### [Your objective]
Exact wording is needed for every line from the one holding "The width and" to the end of the records below; write those lines out and omit the pictures.

====== Data for review

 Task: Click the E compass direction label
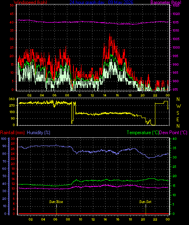178,119
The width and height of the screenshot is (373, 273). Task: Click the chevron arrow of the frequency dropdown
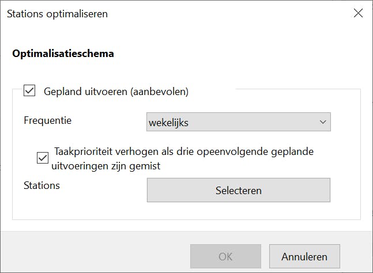click(322, 122)
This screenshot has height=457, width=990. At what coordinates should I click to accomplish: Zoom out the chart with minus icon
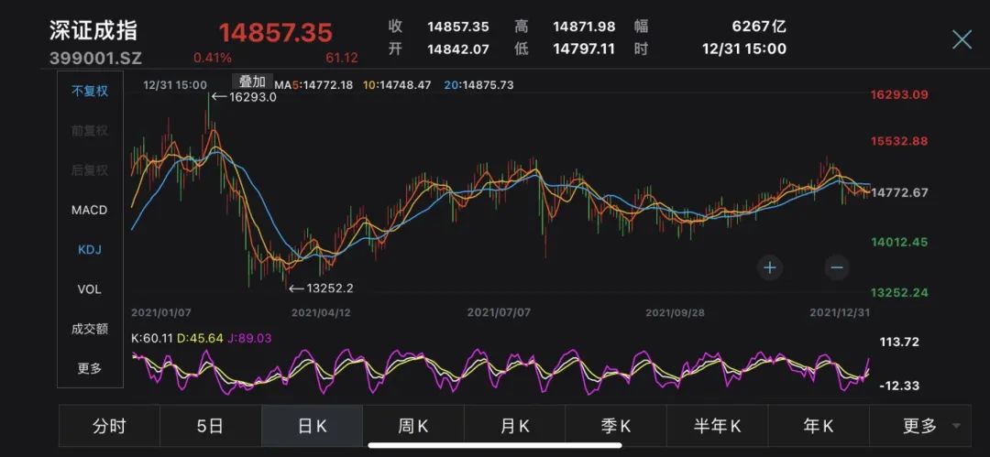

============

### [Solution for this exercise]
The width and height of the screenshot is (373, 273). Task: Click the chevron arrow of the frequency dropdown
click(322, 122)
This screenshot has height=457, width=990. At what coordinates should I click to accomplish: Zoom out the chart with minus icon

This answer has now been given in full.